(Dis)honoring the Past: Hebrew University Faces Pressure to Remove Sex Harassers’ Portraits

Head of Israel Women’s Network calls to take down pictures of two dismissed directors of university’s Truman Institute

Students at Hebrew University in Jerusalem, March 31, 2015.
Olivier Fitoussi

The administration of Hebrew University has ignored repeated calls in recent months to take down from its walls portraits of professors who were dismissed because of sexual offenses against students.

Portraits of the heads of the Harry S. Truman Research Institute for the Advancement of Peace over the generations are on display at the institute, including those of Prof. Eyal Ben-Ari and Prof. Mario Schneider. They were dismissed after being found to have committed sexual offenses against students, including abusing their authority to have intimate relations with students.

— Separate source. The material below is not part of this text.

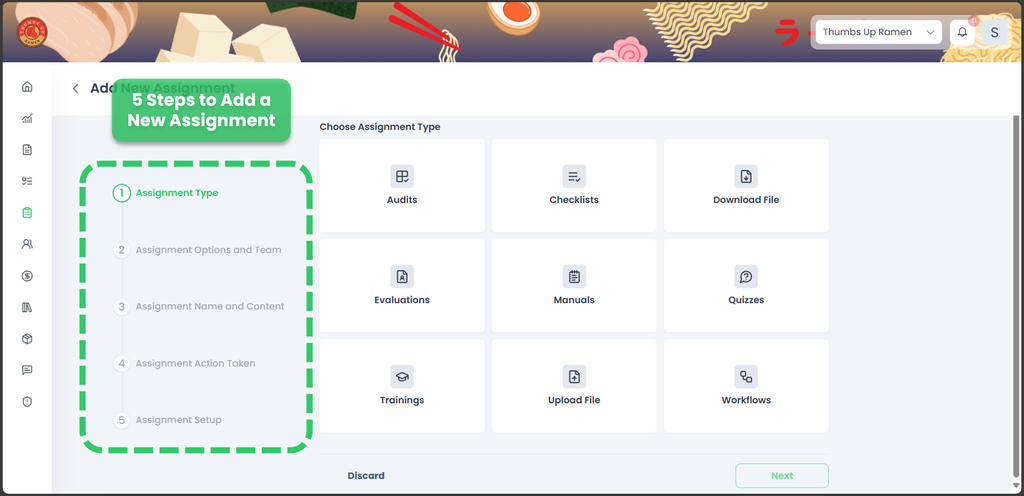The image size is (1024, 496).
Task: Select the Audits assignment type
Action: (402, 185)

University President Menahem Ben-Sasson and the university’s rector, Prof. Asher Cohen, have received requests over the past few months to intervene and express their opinion on the matter, but have not responded.

In one request to Ben-Sasson and Cohen, the head of the Israel Women’s Network, Michal Gera Margaliot, asked in a letter that the pictures of the two professors be removed, or at least that text be prominently displayed near their picture that mentions the seriousness of their offenses.

“Schneider and Ben-Ari were dismissed after they took advantage of their position, and the decision to grant them the honor of having their portraits on display spits in the face of the victims and the men and women who come to the institute and the university,” she wrote. Leaving the portraits in place conveys a message that such offenses “are not serious enough, so that those who committed them are still worthy of honors by the institute and the university,” Margaliot added. She hasn’t received a reply.

Schneider was dismissed from Hebrew University in 2015 after a student, Efrat Yaakov, filed a complaint that he had committed indecent acts. The university subsequently signed an agreement with Schneider that he would not return to teach or advise students, and to compensate Yaakov in the amount of 95,000 shekels ($26,660).

In 2011, a university disciplinary tribunal determined that Ben-Ari was guilty of conduct unbecoming a faculty member toward three female students he was advising. Ben-Ari was suspended for two years and eventually dismissed and barred from again serving as a student adviser.

The university responded: “The matter is being dealt with. The heads of the institute are abroad in the framework of their work; the issue will come up for discussion at the beginning of the academic year.”